*** DATASET RECORDS ***

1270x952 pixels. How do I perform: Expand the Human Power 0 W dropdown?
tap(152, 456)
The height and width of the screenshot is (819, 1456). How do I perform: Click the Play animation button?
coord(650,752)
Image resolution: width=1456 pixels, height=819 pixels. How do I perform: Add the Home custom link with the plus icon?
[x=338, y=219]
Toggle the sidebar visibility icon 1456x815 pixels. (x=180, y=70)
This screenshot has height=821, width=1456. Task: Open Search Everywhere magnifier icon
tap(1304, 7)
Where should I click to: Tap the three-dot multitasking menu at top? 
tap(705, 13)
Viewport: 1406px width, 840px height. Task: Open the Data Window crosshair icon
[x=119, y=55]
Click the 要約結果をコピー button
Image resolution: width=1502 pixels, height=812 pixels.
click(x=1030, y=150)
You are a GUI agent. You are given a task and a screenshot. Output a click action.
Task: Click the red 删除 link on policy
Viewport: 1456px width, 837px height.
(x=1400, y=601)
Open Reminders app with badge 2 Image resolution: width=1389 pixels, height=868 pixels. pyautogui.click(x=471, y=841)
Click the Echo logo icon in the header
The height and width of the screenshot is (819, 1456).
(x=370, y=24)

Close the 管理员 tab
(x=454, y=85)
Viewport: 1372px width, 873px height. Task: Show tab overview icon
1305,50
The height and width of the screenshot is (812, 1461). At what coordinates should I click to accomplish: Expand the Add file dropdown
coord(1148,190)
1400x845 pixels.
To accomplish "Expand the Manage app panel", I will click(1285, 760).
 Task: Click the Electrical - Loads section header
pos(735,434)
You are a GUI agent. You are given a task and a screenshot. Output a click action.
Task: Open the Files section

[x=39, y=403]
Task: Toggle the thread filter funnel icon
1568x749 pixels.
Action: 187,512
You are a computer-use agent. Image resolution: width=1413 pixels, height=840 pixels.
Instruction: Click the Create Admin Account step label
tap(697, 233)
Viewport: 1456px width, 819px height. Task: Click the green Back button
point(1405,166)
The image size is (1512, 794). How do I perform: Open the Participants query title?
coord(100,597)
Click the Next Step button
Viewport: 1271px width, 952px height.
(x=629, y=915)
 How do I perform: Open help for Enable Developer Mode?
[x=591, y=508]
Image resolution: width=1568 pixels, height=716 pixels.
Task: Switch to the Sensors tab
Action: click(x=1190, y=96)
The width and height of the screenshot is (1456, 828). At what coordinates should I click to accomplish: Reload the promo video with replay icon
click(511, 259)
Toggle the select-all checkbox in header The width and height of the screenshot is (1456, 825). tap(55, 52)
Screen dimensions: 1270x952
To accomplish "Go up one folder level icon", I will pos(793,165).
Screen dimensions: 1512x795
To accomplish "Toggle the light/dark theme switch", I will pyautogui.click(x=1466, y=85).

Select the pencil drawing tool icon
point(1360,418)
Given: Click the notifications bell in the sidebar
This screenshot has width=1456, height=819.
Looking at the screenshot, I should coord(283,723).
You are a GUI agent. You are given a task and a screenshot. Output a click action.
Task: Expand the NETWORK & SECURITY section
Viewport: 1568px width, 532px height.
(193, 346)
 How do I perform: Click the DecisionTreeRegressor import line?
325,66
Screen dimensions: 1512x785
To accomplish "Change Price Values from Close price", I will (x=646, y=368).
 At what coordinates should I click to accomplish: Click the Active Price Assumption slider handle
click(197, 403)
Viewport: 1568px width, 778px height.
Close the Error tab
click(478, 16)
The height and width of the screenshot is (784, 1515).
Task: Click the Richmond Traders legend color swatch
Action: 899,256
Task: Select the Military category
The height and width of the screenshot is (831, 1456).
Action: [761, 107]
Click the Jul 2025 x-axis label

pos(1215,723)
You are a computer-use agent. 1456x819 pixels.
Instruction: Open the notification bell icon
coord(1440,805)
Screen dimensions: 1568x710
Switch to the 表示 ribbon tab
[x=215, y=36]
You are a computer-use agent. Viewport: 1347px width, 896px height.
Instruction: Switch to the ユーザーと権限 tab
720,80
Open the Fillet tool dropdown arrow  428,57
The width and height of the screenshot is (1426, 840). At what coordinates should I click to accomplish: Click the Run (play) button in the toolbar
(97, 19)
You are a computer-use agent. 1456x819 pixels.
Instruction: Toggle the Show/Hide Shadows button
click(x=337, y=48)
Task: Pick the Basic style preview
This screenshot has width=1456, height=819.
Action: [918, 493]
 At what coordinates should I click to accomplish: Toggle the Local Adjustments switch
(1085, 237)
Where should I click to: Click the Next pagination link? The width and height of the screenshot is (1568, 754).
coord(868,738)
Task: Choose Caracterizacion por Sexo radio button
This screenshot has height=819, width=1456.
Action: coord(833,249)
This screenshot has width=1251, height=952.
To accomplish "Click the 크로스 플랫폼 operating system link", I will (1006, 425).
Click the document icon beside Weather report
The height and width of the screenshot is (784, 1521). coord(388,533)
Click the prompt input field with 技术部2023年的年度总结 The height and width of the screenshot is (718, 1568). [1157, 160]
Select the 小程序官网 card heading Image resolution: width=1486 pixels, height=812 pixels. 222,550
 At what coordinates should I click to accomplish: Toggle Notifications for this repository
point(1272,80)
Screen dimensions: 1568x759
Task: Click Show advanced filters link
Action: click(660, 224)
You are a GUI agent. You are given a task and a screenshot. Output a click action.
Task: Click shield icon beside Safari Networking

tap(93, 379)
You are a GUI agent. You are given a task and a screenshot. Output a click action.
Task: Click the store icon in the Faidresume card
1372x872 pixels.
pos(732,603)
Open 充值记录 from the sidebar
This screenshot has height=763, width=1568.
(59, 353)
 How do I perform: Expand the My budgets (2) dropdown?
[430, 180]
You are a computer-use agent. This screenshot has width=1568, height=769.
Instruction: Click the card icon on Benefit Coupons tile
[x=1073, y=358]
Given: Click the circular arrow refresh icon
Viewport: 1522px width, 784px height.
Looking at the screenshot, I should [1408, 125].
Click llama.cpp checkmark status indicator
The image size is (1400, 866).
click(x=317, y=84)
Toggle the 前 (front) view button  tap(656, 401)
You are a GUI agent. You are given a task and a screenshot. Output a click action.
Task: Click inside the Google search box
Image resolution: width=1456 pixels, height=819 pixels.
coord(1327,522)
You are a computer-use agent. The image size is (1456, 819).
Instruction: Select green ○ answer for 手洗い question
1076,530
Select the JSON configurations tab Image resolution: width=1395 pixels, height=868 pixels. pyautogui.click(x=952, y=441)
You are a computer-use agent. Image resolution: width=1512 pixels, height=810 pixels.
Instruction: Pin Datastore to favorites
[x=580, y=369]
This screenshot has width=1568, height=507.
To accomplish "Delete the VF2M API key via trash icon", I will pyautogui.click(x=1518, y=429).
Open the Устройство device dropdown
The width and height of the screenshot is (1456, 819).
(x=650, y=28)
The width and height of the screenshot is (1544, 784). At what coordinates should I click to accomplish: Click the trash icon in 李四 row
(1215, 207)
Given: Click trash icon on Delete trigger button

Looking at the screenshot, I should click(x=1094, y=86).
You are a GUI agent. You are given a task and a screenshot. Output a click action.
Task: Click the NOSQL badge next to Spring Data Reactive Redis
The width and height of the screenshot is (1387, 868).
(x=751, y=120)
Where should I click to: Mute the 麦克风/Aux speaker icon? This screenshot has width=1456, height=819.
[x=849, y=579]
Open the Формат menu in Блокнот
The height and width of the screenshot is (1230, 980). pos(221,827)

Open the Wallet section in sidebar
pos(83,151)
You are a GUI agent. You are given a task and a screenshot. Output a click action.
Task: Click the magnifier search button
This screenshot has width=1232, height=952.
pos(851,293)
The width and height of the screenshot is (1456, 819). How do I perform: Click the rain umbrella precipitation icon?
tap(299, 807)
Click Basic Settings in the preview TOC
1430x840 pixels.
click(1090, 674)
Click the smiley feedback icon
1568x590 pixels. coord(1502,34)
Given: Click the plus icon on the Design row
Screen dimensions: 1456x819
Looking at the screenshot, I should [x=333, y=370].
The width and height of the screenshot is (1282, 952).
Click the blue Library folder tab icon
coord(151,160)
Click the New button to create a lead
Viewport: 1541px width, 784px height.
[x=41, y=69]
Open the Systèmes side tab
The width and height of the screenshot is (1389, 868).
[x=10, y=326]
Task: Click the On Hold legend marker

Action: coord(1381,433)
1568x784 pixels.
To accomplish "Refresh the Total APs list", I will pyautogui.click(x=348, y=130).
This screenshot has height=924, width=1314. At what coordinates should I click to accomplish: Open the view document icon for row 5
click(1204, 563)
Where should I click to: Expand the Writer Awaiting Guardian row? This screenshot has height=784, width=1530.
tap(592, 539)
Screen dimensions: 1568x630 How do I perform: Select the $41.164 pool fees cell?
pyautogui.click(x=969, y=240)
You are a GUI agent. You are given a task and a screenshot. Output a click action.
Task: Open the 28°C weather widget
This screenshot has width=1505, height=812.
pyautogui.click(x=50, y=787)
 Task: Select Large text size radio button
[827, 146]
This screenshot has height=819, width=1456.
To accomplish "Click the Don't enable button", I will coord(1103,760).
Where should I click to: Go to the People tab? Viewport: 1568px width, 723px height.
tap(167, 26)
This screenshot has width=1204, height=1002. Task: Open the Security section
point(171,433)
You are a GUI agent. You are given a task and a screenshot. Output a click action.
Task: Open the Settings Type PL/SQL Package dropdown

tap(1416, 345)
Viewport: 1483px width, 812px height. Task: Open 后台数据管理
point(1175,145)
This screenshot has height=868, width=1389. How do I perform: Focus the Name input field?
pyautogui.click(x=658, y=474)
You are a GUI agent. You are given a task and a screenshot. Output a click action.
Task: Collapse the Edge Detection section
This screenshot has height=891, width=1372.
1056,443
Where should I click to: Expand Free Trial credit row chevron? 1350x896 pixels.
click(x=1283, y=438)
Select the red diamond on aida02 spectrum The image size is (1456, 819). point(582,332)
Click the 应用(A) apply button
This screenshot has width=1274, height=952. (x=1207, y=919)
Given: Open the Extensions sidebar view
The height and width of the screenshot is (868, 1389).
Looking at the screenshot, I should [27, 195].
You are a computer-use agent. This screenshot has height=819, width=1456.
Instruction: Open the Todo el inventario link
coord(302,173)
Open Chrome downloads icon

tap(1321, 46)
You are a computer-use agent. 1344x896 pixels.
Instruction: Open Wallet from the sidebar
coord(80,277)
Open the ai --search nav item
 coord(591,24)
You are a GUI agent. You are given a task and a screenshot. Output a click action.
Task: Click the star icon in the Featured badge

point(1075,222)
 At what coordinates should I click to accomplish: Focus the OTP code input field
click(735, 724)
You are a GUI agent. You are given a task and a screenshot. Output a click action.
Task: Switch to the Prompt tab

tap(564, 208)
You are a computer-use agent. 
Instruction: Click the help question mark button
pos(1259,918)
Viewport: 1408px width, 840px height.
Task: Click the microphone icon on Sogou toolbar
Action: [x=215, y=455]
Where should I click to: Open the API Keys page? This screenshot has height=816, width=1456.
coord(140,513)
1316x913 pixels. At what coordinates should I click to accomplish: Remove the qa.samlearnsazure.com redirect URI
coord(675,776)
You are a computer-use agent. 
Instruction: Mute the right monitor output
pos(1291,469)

*** End of DATASET RECORDS ***

## EXERCISE AIM
The lines to copy are those above that contain "Basic".

## YOUR SOLUTION
Task: Pick the Basic style preview
Click Basic Settings in the preview TOC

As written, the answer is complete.